How to Root Snake Plant Cuttings in a Flash

All you need is a knife, pot, soil, and a plant.

Potted snake plant (Sansevieria trifasciata)
Photo: Getty Images

I don't care if Punxatawney Phil saw his shadow or not. Days are still dreary, cloudy, and cold. What gardening project could divert you from dark thoughts and bring meaning to your hibernating soul? Turn one snake plant into two, three, or four! It's quick, easy, and cheap, cheap, cheap.

Also called mother-in-law's tongue due to the length of its slender leaves, snake plant ( Sansevieria trifasciata ) is an uber-popular houseplant because it tolerates low light and dry air, needs little watering or fertilizing, and is truly hard to dispatch. In fact, being too attentive is a good way to kill it. (Throwing it in the freezer is even better.)

If you grow a snake in low light perpetually, however, its leaves become lanky and eventually fall over. This happened to one of mine I stuck in the corner of the living room next to the sofa. Tired of looking at the same old mess, I cut off two of the floppy leaves, rooted them, and now have three plants.

How to Root a Snake Plant

  1. Use a sharp knife to cut off a leaf near the soil line.
  2. Place the cut leaf on a table or countertop for a couple of days. This allows the cut end to heal over before it hits the soil. If you skip this step, the leaf may rot.
  3. Stick the cut end in a pot filled with moist potting soil. No rooting powder necessary! The pot must have a drainage hole and saucer and be tall enough that the leaf won't pull it over.
  4. Keep the soil moist by watering a couple of times a week for two to three weeks. Always empty the saucer of excess water.
  5. In short order, you'll see new leaves emerging from the soil. A new plant! From then on, care for it as you did the mother plant.
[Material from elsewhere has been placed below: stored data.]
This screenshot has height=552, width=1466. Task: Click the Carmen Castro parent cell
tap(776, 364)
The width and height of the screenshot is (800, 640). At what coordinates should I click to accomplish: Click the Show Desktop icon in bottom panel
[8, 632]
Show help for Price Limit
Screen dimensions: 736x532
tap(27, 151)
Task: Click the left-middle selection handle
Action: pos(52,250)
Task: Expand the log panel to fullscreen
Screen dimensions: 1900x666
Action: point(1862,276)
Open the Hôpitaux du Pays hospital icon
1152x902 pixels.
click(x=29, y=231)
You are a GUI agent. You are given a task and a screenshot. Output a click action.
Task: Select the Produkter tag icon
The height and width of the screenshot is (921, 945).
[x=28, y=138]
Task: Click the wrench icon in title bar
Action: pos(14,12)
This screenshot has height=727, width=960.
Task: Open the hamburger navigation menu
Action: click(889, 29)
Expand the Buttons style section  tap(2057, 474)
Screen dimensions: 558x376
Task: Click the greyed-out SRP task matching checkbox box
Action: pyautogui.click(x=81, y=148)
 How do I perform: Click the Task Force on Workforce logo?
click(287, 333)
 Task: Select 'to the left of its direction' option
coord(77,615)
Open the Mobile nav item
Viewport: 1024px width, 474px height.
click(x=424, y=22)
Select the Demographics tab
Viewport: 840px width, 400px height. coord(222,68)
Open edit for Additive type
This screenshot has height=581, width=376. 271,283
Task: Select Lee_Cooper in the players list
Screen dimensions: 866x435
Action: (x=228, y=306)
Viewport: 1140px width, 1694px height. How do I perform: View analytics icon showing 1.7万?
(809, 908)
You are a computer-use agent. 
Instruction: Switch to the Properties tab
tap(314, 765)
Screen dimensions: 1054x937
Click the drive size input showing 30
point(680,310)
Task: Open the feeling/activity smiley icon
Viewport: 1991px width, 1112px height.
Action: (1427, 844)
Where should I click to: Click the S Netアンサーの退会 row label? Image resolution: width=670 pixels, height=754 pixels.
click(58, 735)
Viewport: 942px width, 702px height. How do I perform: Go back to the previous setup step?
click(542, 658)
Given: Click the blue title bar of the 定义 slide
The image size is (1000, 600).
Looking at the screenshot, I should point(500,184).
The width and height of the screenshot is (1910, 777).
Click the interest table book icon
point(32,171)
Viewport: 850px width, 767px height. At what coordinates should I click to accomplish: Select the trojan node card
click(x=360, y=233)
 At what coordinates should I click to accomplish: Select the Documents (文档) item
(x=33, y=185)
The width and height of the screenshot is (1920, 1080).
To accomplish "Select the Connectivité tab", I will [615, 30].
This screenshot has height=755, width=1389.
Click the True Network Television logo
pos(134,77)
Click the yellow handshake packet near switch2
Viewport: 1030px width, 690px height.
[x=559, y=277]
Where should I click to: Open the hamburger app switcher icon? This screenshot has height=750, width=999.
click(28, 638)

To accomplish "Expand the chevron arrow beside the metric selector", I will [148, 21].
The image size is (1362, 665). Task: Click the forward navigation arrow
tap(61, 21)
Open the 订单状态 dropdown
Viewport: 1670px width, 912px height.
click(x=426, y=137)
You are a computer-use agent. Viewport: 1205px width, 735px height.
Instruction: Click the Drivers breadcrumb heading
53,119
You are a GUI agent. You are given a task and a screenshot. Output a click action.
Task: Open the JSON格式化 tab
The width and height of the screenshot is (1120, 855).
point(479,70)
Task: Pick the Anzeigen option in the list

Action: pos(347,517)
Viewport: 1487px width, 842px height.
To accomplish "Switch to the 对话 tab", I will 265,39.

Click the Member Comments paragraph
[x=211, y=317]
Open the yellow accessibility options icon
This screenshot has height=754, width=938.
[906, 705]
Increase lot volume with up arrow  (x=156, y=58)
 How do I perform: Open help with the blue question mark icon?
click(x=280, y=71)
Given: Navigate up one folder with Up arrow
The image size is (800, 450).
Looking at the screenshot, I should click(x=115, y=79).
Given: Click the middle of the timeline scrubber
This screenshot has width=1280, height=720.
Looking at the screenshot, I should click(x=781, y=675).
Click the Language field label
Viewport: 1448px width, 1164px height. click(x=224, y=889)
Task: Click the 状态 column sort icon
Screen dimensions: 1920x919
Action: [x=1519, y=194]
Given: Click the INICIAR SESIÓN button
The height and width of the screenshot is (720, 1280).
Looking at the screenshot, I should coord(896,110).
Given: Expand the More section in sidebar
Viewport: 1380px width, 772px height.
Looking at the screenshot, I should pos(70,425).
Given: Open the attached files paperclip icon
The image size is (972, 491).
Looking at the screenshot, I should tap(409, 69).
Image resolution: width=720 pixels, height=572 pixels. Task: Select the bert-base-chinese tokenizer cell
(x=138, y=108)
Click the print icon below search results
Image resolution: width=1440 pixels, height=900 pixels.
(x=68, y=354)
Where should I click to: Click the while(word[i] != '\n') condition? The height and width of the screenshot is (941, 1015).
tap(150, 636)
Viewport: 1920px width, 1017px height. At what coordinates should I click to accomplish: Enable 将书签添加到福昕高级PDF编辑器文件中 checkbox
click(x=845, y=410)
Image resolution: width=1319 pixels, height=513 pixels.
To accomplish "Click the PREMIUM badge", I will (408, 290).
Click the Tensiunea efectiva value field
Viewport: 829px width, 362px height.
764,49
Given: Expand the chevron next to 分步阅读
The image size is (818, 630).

Let's say, though, that you're working with the most popular selection of snake plant, 'Laurentii.' It features leaves with horizontal bands of green and silver edged with vertical yellow stripes. This plant is a chimera . Two types of genetically different tissue – the green and silver part and the yellow stripes – grow together to form a leaf. If you root it as a leaf cutting as described above, you'll get only the green and silver, not the yellow. Propagating the chimera requires taking a rhizome cutting.

Don't freak out! That's easy too. Here's how to take a rhizome cutting.

  1. Pop out the snake plant from its pot. Shake off all the soil. Don't worry, the plant won't at all.
  2. The roots of the plant consist of a cluster of rhizomes (swollen underground stems with feeder roots attached). Use a knife to separate a rhizome from mother plant, making sure the cut rhizome has both leaves and roots.
  3. Follow steps 2-5 above. You'll get another yellow striped plant.